By Joe White, Assistant Head Teacher @jw_teach

In this post I am classing reluctant learners as those who rarely finish tasks, they may do the minimum to get by or even flat out refuse to take part. As inclusive teachers, we constantly have to be mindful of the drivers of the child’s behaviour.

To create an engaged learner, know the child and remove the barriers to learning they face.

Some issues are deeper and require additional specialist support. A class teacher dedicated to engaging their students can have a huge impact on the student’s experience of education and their outcome in life. Engaging learners is as much about emotional confidence as intellectual propensity, make that bond and enable all to achieve.

A class teacher dedicated to engaging their students can have a huge impact on the student’s experience of education and their outcome in life.

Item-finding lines

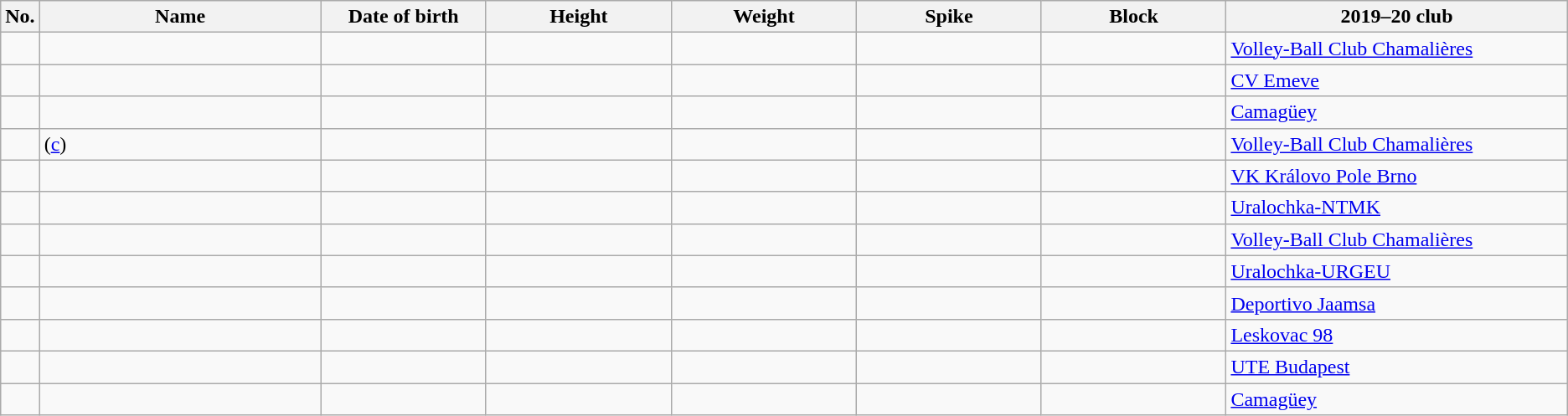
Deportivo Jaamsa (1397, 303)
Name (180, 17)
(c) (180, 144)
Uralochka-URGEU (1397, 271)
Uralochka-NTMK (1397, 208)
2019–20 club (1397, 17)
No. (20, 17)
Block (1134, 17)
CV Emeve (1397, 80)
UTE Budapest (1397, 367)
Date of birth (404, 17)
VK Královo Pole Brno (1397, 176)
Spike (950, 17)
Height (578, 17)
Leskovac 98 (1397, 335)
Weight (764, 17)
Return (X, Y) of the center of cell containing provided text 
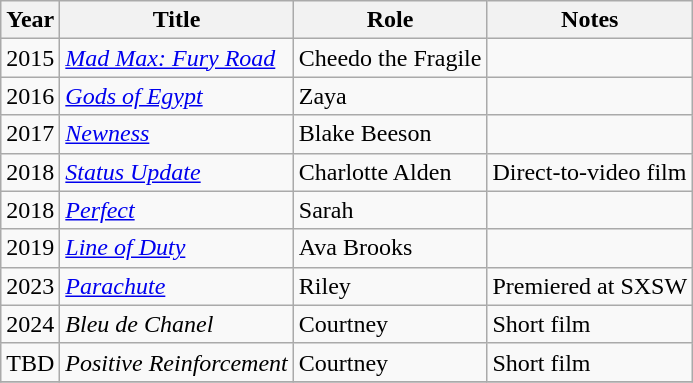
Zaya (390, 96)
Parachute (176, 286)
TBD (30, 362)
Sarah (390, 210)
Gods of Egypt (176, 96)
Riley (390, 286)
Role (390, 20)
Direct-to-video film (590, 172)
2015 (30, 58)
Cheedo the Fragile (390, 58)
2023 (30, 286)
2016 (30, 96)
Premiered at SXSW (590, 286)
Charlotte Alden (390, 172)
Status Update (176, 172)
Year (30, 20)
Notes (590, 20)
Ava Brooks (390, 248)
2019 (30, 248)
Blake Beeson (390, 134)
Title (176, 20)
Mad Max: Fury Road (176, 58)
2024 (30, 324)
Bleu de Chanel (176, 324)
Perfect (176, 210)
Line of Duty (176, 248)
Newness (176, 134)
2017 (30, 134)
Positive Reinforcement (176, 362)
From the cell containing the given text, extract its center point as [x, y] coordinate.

* [Exercise goal]
Transcribe the part of the passage on reluctant learners that opens with the words containing "By Joe White, Assistant" and closes with "the child’s behaviour.".

* [Response for this exercise]
By Joe White, Assistant Head Teacher @jw_teach

In this post I am classing reluctant learners as those who rarely finish tasks, they may do the minimum to get by or even flat out refuse to take part. As inclusive teachers, we constantly have to be mindful of the drivers of the child’s behaviour.